_Zu erledigen_.
Schreiben Sie aus dem Text über «Jimmy Corrigan» den Abschnitt von "Jimmy Corrigan, ein" bis einschließlich "Jimmys Geburt verlassen." wortgetreu ab.

_Vorgegebener Text_.
Jimmy Corrigan, ein frustrierter Büroangestellter Mitte 30, ist einsam, schwärmt für eine Kollegin, die er nicht anzusprechen wagt, und hat keine soziale Beziehungen. Ausser zu seiner Mutter, mit der er mehrmals täglich telefoniert. Eines Tages ist aber nicht seine Mutter am Telefon, sondern sein Vater und lädt ihn zu sich ein. Das kommt völlig überraschend: Der Vater hat Mutter und Sohn kurz nach Jimmys Geburt verlassen.
Chris Ware weiss, wovon er spricht: Auch sein Vater verliess ihn kurz nach der Geburt. Auch sein Vater rief ihn rund dreissig Jahre später aus heiterem Himmel an. Und es ist kein Zufall, dass Jimmy Corrigan seinem Autor verdächtig ähnlich sieht.
Schmerzhafte Präzision
In «Jimmy Corrigan» schildert Chris Ware die erste und wohl einzige Begegnung zwischen Vater und Sohn. Eigentlich, sagt Chris Ware im Gespräch mit der für ihn typischen Tiefstapelei, seien die Ereignisse in «Jimmy Corrigan» wirklich langweilig: «Jimmy trifft seinen Vater. Ein paar Dinge geschehen. Dann kehrt Jimmy wieder nach Hause zurück.»
Langweilig? Tatsächlich geschieht nur wenig, bis auf ein paar kleinere, bis mittlere Pannen wie ein Autounfall, die die Annäherung von Vater und Sohn behindern. Aber nicht die tatsächlichen Ereignisse sind in «Jimmy Corrigan» wichtig, sondern die Emotionen, die Chris Ware mit geradezu schmerzhafter Präzision seziert. Wichtig sind auch die Stimmungen, die Leere und die Entfremdung zwischen zwei Menschen, die zu kommunizieren versuchen, aber nicht zueinander finden.
Der Rhythmus des Nichtssagenden
Er habe versucht, sagt Chris Ware im Gespräch, «den Rhythmus des Lebens zu erfassen, die kleinen Gesten, die Banalitäten und das Nichtssagende, die den grössten Teil unserer Kommunikation ausmachen.»

[Gespeicherte Einträge]
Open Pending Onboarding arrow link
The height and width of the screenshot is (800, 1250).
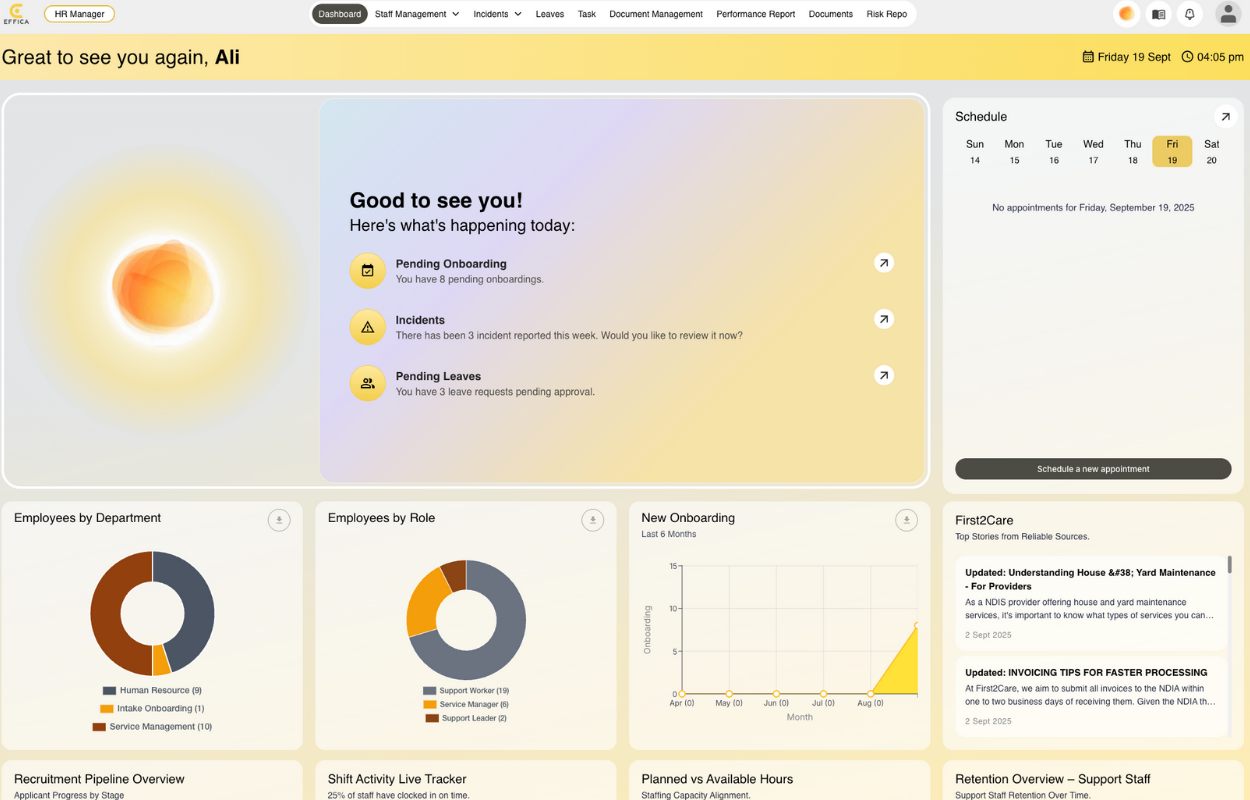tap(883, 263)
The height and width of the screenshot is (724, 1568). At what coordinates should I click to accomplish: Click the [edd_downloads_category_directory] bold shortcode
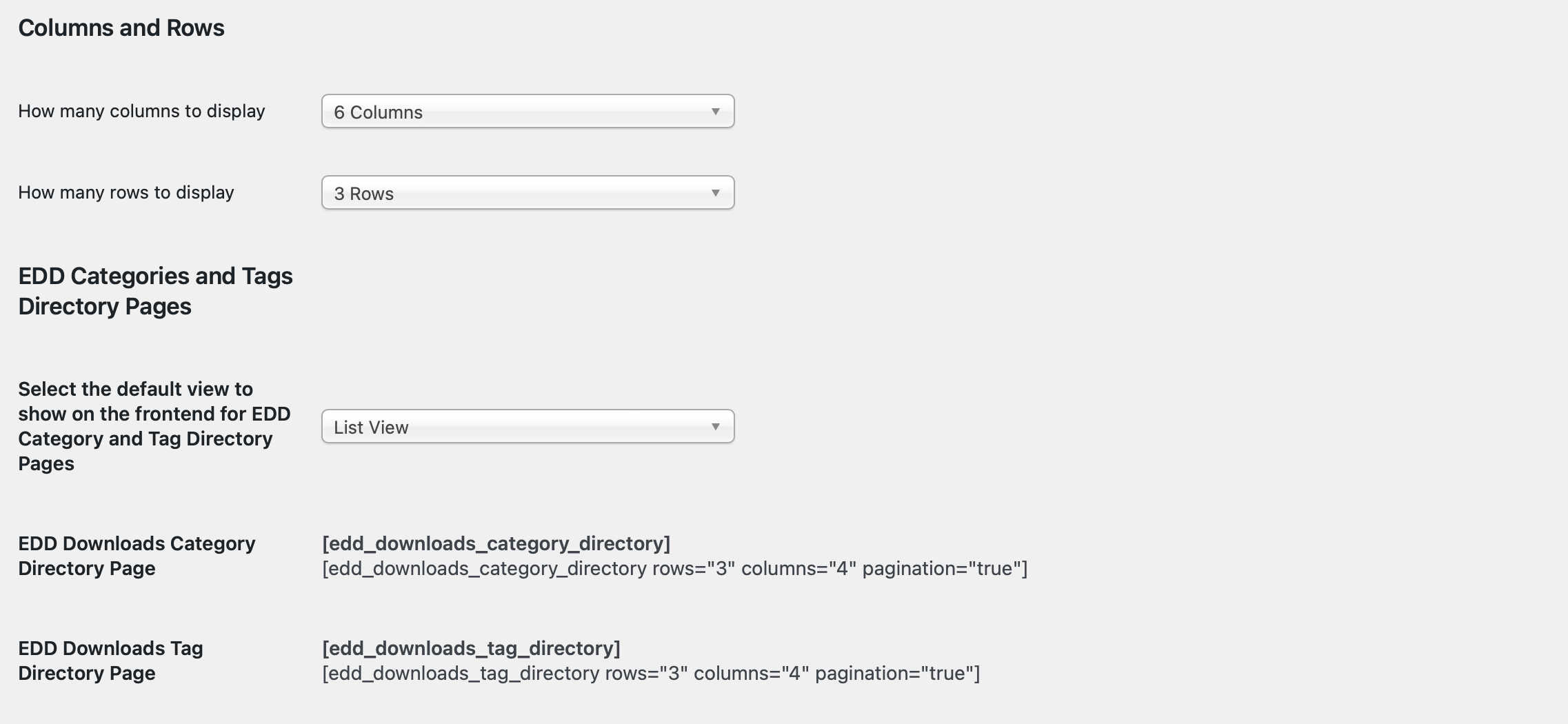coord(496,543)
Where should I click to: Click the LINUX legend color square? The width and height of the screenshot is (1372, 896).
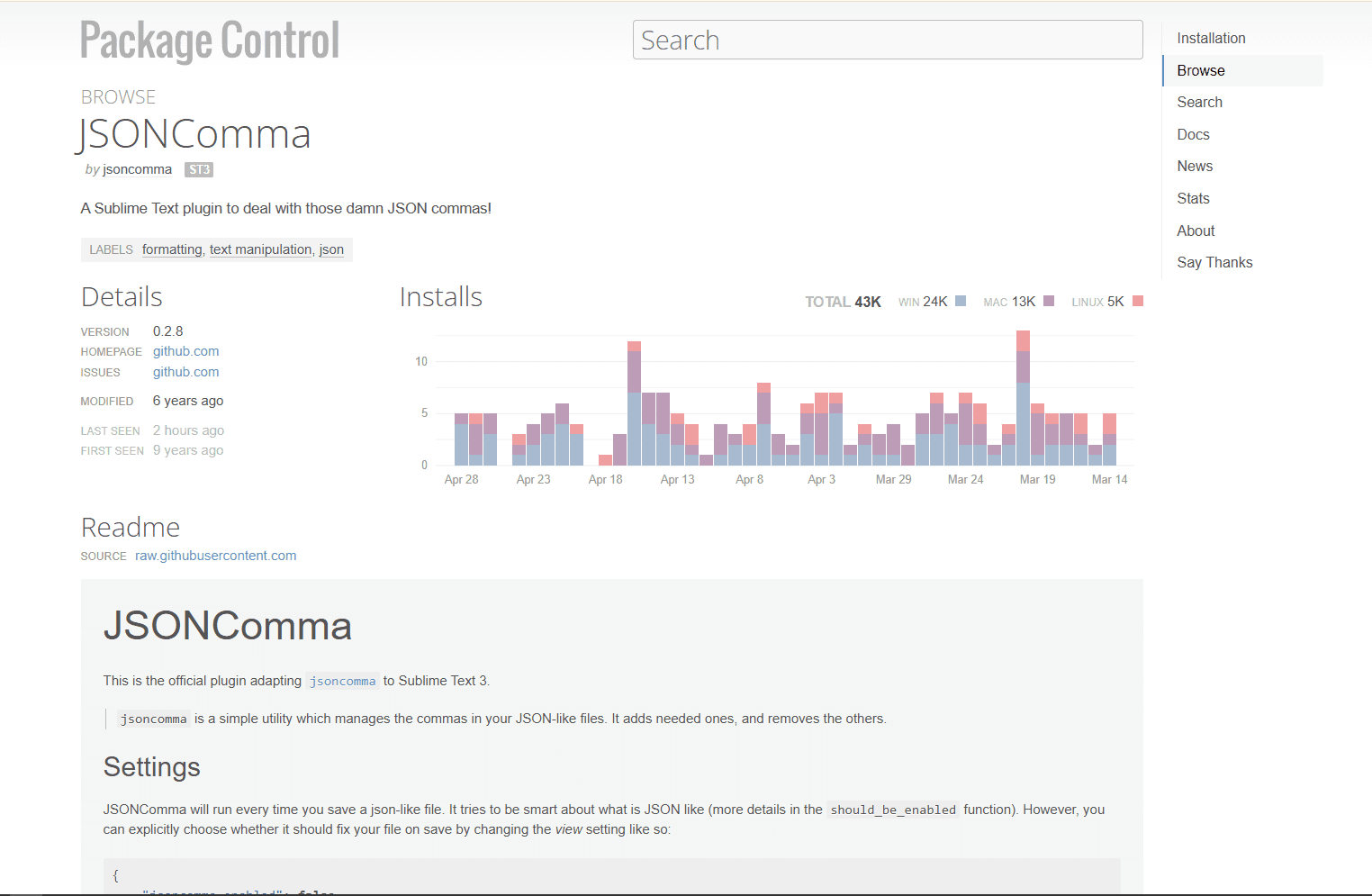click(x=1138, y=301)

_Ergebnis der Übung_.
Jimmy Corrigan, ein frustrierter Büroangestellter Mitte 30, ist einsam, schwärmt für eine Kollegin, die er nicht anzusprechen wagt, und hat keine soziale Beziehungen. Ausser zu seiner Mutter, mit der er mehrmals täglich telefoniert. Eines Tages ist aber nicht seine Mutter am Telefon, sondern sein Vater und lädt ihn zu sich ein. Das kommt völlig überraschend: Der Vater hat Mutter und Sohn kurz nach Jimmys Geburt verlassen.